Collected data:
####################

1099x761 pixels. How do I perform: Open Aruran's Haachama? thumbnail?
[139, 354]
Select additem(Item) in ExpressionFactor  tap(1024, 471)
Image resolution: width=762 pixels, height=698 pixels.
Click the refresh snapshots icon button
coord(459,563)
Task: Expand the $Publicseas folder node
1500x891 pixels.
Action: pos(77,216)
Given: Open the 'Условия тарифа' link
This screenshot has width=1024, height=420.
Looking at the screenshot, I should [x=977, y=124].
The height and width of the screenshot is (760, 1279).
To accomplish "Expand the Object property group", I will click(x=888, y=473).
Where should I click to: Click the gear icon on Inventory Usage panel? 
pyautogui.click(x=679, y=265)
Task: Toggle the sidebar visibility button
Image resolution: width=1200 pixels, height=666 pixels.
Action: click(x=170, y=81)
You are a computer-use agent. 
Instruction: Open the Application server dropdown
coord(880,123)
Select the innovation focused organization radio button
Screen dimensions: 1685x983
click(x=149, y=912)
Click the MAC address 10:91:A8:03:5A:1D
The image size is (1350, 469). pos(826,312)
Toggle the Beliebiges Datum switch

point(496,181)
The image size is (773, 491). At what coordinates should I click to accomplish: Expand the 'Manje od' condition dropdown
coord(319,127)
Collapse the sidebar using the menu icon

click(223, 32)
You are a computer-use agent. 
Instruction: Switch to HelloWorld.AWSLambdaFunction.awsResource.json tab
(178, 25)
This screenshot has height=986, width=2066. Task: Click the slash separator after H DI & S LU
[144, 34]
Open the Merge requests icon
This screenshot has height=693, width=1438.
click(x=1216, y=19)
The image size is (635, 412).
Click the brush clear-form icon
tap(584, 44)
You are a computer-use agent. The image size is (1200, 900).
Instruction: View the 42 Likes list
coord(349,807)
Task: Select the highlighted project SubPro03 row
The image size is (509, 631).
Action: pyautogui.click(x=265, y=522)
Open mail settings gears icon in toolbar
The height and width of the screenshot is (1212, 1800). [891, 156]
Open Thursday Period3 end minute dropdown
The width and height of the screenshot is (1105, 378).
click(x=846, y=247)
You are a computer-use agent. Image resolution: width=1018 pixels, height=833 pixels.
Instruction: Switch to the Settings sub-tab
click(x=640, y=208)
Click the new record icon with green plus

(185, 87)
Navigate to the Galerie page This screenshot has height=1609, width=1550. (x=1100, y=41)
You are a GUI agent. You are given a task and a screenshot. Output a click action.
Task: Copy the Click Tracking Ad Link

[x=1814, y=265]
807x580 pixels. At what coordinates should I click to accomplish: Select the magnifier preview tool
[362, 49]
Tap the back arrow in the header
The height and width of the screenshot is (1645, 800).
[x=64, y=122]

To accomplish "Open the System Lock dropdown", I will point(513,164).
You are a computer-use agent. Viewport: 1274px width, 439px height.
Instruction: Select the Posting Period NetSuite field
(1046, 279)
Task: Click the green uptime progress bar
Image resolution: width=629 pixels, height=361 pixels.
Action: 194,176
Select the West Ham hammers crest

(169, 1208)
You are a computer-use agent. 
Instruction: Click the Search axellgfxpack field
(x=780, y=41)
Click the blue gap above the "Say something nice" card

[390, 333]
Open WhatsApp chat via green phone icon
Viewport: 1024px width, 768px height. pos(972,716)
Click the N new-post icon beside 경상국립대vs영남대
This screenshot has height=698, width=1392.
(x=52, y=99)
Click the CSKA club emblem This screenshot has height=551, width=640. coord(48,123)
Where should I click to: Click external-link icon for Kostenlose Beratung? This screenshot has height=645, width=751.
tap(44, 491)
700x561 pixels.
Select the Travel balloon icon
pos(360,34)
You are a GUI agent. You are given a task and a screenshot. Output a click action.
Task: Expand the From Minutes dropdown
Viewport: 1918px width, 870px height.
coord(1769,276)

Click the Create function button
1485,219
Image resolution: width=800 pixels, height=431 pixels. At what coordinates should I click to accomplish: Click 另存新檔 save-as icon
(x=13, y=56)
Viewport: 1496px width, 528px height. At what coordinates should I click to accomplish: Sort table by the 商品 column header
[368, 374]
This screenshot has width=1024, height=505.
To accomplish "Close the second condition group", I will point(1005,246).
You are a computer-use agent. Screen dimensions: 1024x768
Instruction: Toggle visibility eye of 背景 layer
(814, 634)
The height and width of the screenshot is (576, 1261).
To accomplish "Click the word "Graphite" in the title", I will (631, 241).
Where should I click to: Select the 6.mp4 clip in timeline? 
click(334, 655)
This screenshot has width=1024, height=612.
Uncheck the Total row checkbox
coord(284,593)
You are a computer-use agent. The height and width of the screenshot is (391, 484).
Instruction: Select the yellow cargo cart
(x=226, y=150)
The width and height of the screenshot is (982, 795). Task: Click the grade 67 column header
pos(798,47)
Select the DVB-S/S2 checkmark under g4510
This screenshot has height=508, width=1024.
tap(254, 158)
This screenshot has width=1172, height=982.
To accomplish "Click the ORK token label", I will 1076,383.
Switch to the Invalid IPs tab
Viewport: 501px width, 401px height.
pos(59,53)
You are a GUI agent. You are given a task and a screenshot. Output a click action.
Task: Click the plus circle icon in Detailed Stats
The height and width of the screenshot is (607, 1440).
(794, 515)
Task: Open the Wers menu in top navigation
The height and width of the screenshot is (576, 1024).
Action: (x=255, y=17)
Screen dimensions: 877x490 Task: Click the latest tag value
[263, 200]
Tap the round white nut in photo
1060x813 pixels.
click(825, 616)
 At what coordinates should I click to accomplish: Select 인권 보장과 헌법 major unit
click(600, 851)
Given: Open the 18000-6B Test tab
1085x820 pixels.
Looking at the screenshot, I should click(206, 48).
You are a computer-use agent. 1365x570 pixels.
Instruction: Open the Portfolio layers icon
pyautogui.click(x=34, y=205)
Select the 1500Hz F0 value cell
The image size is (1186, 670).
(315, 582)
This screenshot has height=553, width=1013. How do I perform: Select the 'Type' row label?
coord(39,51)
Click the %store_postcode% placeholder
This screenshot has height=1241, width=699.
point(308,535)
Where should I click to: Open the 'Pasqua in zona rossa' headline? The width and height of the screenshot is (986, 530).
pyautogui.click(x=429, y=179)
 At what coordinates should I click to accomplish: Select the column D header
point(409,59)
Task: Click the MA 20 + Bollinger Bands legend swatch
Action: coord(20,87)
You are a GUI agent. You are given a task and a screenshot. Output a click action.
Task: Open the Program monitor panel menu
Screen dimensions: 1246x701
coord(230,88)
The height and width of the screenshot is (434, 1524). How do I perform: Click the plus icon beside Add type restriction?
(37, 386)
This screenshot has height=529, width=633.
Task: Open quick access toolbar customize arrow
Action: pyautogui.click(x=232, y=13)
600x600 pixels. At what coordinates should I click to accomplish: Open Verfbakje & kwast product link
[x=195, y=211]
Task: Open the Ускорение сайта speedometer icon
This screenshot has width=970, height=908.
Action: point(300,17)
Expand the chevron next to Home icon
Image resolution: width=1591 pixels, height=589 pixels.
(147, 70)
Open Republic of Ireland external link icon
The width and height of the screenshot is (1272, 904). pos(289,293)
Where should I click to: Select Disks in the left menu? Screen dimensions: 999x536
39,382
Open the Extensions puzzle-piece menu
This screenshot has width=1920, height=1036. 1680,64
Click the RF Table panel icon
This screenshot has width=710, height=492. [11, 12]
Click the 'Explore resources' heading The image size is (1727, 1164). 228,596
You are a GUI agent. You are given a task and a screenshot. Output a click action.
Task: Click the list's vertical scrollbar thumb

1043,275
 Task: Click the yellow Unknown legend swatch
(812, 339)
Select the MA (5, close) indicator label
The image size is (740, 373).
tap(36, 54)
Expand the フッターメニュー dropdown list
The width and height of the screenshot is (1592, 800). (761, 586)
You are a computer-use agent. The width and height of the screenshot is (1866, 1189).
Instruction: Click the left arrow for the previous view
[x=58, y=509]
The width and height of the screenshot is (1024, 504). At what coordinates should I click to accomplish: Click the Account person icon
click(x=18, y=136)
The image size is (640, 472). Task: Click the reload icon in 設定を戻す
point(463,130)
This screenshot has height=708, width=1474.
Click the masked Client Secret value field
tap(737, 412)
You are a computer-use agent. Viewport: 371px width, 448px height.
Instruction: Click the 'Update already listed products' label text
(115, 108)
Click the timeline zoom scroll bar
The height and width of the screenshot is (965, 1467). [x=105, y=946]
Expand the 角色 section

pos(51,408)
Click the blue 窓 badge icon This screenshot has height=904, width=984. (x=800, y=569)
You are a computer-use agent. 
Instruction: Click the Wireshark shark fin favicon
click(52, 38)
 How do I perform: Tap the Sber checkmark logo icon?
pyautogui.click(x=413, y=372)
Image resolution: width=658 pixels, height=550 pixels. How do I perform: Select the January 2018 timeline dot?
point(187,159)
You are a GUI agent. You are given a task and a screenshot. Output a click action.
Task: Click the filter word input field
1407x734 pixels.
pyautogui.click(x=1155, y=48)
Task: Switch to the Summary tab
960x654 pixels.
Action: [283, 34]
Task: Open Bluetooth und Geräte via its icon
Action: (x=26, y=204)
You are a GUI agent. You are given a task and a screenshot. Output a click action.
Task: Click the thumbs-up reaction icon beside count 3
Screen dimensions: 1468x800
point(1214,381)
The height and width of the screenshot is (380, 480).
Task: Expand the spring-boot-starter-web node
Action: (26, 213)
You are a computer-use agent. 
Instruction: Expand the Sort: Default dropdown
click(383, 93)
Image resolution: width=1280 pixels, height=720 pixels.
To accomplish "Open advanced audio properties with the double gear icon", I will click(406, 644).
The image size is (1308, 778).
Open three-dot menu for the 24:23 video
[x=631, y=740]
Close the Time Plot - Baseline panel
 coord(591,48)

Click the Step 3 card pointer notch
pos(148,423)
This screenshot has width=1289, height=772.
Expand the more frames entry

####################

▶ **Exercise**
In the data above, start at the line that has "Instruction: Open the Portfolio layers icon", stop after the line that has "Task: Open the Ускорение", and print every line in between exactly as it stands.

▶ **The answer**
Instruction: Open the Portfolio layers icon
pyautogui.click(x=34, y=205)
Select the 1500Hz F0 value cell
The image size is (1186, 670).
(315, 582)
This screenshot has height=553, width=1013. How do I perform: Select the 'Type' row label?
coord(39,51)
Click the %store_postcode% placeholder
This screenshot has height=1241, width=699.
point(308,535)
Where should I click to: Open the 'Pasqua in zona rossa' headline? The width and height of the screenshot is (986, 530).
pyautogui.click(x=429, y=179)
 At what coordinates should I click to accomplish: Select the column D header
point(409,59)
Task: Click the MA 20 + Bollinger Bands legend swatch
Action: coord(20,87)
You are a GUI agent. You are given a task and a screenshot. Output a click action.
Task: Open the Program monitor panel menu
Screen dimensions: 1246x701
coord(230,88)
The height and width of the screenshot is (434, 1524). How do I perform: Click the plus icon beside Add type restriction?
(37, 386)
This screenshot has height=529, width=633.
Task: Open quick access toolbar customize arrow
Action: pyautogui.click(x=232, y=13)
600x600 pixels. At what coordinates should I click to accomplish: Open Verfbakje & kwast product link
[x=195, y=211]
Task: Open the Ускорение сайта speedometer icon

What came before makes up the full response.